I am not 100% certain this question is appropriate for MO; I may just be missing something obvious. Also, I vaguely recall a similar question being asked here a while ago, but I can't find it; if it turns out this is a duplicate, I'll delete this question. Anyways, apologies in advance if this is too easy or is a duplicate. Note that e.g. Can measures be added by forcing? prevents the obvious nuke from working.
Also, the "descriptive-set-theory" tag is purely a guess on my part, based on the surprising ubiquity of descriptive set theory in similar-sounding questions.
Suppose I have a transitive model $M$ of $ZFC$, and - in $M$ - $U$ is a measure on $\kappa$. Then the transitive collapse of the ultrapower of $M$ along $U$ is an inner model, $N\subset M$.
My question is:
Can we ever have $M$ be a generic extension of $N$ (either by set or class forcing in $M$)?
As mentioned above, I am almost certain the answer is "no", even if $M$ has loads of large cardinals, but I don't see how to prove this.
EDIT: Douglas Ulrich answered the question for set forcing; I've asked the class forcing version as a separate question.
A small observation:
Say (inside a model $W$) a cardinal $\mu$ is
potentially measurable if $\mu$ is measurable in some forcing extension; and
reversibly measurable if $\mu$ is measurable, and $W$ is a forcing extension of the transitive collapse of the ultrapower of $W$ by a measure on $\mu$ (that is, if $\mu$ is as above).
Then suppose we had such an $M, N, U, \kappa$, with $j$ the elementary embedding.

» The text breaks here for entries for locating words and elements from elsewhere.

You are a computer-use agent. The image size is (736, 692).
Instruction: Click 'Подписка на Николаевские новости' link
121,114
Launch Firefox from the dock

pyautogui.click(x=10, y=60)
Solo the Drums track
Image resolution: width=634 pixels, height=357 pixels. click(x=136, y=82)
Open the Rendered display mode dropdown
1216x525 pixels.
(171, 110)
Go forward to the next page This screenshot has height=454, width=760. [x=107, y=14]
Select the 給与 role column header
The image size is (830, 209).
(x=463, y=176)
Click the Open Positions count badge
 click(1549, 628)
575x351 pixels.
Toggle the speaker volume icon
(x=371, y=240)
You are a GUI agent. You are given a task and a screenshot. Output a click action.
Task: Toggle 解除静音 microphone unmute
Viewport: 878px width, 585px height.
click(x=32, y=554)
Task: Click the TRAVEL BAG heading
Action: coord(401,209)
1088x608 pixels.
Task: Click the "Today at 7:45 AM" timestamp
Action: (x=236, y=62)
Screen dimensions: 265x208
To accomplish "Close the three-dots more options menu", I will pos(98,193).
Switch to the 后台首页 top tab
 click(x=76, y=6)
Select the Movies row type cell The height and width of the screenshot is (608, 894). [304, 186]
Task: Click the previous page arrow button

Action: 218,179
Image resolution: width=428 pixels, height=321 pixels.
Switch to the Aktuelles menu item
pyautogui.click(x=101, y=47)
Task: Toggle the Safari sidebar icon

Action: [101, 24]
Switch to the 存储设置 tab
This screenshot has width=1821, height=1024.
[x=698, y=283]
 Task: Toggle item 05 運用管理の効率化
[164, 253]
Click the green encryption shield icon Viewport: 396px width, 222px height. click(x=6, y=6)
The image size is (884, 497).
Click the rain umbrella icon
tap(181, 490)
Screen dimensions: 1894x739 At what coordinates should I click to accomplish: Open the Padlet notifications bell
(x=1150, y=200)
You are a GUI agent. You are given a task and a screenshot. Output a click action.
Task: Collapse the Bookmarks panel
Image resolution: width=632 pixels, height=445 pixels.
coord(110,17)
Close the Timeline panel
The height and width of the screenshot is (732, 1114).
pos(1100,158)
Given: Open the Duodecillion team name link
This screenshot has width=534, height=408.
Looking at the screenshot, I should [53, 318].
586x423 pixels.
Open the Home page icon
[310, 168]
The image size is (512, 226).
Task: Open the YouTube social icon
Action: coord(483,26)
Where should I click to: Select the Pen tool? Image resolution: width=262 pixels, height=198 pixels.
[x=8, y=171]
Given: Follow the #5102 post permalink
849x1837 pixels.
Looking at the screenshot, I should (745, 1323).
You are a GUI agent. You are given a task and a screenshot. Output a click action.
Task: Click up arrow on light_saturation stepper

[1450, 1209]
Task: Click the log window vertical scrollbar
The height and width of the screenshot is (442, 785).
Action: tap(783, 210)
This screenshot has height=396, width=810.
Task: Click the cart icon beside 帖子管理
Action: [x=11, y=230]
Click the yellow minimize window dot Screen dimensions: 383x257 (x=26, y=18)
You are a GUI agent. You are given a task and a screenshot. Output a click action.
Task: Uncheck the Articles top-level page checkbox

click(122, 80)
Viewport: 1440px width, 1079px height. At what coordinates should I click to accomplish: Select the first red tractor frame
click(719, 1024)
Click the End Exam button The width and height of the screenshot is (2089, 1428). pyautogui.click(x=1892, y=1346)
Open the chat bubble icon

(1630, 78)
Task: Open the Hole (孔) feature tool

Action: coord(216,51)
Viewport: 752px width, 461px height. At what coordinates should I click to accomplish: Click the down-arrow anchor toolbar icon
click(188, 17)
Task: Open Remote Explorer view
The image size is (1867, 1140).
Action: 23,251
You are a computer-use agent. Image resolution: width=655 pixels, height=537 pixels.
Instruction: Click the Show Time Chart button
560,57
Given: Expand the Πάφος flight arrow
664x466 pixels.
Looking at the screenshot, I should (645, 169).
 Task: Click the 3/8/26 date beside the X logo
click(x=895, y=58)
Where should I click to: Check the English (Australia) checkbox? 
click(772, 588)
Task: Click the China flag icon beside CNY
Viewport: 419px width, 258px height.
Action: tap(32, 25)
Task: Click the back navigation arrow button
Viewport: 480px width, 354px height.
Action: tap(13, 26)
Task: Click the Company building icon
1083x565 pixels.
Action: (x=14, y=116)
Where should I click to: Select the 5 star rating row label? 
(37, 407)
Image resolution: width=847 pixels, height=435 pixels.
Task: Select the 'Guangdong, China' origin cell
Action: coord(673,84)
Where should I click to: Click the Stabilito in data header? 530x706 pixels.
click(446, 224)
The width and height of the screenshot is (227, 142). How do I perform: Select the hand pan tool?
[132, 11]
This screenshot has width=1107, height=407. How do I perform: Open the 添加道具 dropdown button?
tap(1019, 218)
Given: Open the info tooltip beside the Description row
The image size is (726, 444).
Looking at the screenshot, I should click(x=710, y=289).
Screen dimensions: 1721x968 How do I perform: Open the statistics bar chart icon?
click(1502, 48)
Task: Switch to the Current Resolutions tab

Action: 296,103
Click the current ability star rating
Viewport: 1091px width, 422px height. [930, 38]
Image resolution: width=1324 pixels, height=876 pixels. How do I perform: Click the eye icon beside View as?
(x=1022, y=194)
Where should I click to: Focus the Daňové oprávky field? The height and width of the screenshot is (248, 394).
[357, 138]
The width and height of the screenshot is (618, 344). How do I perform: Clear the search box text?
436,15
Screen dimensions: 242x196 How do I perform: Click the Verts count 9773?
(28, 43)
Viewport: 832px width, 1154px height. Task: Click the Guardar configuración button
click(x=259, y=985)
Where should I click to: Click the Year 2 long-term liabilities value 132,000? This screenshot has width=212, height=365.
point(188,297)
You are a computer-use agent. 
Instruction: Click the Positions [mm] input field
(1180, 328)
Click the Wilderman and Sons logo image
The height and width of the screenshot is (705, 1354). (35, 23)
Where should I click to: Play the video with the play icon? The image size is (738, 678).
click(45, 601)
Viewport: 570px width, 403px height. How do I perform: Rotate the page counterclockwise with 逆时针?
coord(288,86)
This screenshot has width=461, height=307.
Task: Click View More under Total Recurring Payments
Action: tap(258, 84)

Then $N$ satisfies "There is a potential measurable below $j(\kappa)$," so - pulling back along $j$ - $M$ satisfies "There is a potential measurable below $\kappa$." This shows that - in $M$ - the least potentially measurable is strictly less than the least reversibly measurable (otherwise we get a descending chain of measurable cardinals).
Now, it feels plausible to me that there's a clever trick that can be done here to outright build a descending sequence of reversibly measurables from a single reversibly measurable; but I don't see it.